The female is larger than the male. It has a carapace and abdomen that are each between 2.0 and 2.3 mm long. The carapace is similar to the male with an eye field that is between 1.1 and 1.2 mm long. The abdomen is yellowish with a pattern of silver patches. The spider has a large epigyne that is highly sclerotized and has a shallow depression and a furrow with a wide pocket. It has distinctive insemination ducts that have an unusual morphology, which are short and paired to accessory glands and to small spermathecae.

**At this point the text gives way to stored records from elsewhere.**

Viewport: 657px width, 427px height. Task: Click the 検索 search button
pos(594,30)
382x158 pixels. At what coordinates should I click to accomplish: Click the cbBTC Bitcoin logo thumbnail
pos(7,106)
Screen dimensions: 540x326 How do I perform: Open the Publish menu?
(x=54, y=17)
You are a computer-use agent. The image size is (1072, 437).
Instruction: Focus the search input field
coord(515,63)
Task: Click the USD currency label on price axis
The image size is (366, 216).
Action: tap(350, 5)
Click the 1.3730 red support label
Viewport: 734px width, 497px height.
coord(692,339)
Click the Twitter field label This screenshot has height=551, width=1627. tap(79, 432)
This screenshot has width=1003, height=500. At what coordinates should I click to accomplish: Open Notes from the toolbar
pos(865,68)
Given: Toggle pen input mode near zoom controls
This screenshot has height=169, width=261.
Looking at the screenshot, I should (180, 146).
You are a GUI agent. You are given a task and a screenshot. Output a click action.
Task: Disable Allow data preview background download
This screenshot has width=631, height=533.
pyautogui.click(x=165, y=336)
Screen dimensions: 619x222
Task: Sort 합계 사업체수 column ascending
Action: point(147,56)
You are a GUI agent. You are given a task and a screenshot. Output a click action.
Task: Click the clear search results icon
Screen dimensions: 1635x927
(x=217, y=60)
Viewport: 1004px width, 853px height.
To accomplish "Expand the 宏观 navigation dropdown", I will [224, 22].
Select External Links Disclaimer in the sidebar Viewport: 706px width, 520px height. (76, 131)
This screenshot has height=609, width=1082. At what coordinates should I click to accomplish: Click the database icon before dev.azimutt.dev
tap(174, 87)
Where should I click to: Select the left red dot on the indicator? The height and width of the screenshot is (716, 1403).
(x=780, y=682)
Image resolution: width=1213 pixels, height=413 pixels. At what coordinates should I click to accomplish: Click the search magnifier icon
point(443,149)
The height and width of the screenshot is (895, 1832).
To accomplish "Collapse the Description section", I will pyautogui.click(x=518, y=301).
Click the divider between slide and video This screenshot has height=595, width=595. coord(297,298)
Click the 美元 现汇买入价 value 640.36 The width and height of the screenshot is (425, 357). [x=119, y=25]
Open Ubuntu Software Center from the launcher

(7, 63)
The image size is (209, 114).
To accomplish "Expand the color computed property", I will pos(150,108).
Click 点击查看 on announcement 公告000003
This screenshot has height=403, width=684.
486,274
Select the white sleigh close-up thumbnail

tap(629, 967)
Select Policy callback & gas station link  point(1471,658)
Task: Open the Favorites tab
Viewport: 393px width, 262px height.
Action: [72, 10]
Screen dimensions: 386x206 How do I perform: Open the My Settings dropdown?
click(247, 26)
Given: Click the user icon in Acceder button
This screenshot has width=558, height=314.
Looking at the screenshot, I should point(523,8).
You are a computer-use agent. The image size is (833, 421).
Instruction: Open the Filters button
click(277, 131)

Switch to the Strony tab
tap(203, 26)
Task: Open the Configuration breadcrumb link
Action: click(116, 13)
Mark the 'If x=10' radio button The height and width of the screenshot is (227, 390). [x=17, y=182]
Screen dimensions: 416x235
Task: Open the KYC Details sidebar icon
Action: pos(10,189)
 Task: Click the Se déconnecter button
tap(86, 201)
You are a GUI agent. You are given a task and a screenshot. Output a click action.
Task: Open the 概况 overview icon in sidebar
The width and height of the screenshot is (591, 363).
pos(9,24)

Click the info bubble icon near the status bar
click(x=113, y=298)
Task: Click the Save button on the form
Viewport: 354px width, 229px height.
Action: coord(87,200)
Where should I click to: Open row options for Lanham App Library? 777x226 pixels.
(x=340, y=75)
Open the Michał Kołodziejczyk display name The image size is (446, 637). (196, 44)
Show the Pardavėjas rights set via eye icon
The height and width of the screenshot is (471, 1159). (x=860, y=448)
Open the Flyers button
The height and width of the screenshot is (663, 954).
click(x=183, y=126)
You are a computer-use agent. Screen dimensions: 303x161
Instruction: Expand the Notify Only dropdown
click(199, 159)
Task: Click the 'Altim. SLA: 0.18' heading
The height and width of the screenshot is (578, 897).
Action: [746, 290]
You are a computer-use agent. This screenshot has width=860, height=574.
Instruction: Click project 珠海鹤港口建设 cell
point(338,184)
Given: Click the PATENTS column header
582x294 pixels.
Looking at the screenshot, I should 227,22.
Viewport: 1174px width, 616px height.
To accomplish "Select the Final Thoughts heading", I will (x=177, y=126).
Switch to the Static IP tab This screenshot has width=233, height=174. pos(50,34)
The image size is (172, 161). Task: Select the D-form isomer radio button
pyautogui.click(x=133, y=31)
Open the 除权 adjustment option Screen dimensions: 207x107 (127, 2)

Spiders of the Menemerus genus are difficult to distinguish. The species is particularly similar to the related Menemerus bifurcus and Menemerus transvaalicus. The copulatory organs enable the species to be differentiated. For example, the male has a distinctive shape of its embolus. The female is similar to Menemerus magnificus but differs in its one rather than two depressions in its epigyne.

==Behaviour==
Like many jumping spiders, Menemerus spiders do not spin webs to capture prey. Instead, they are mainly diurnal hunters that use their good eyesight to spot their prey. The spiders use visual displays during courtship and transmit vibratory signals through silk to communicate to other spiders. The males also undertake aggressive displays between themselves. They are hesitant attacking other spiders. Menemerus spiders in the country live in groups in loose association with each other.

==Distribution and habitat==
Menemerus spiders are found throughout Africa and Asia, and have been identified as far as Latin America. Menemerus formosus is found in Kenya. The male holotype was found near Lake Turkana in 1920. Other examples were also found nearby. It has not been found in other areas of the country.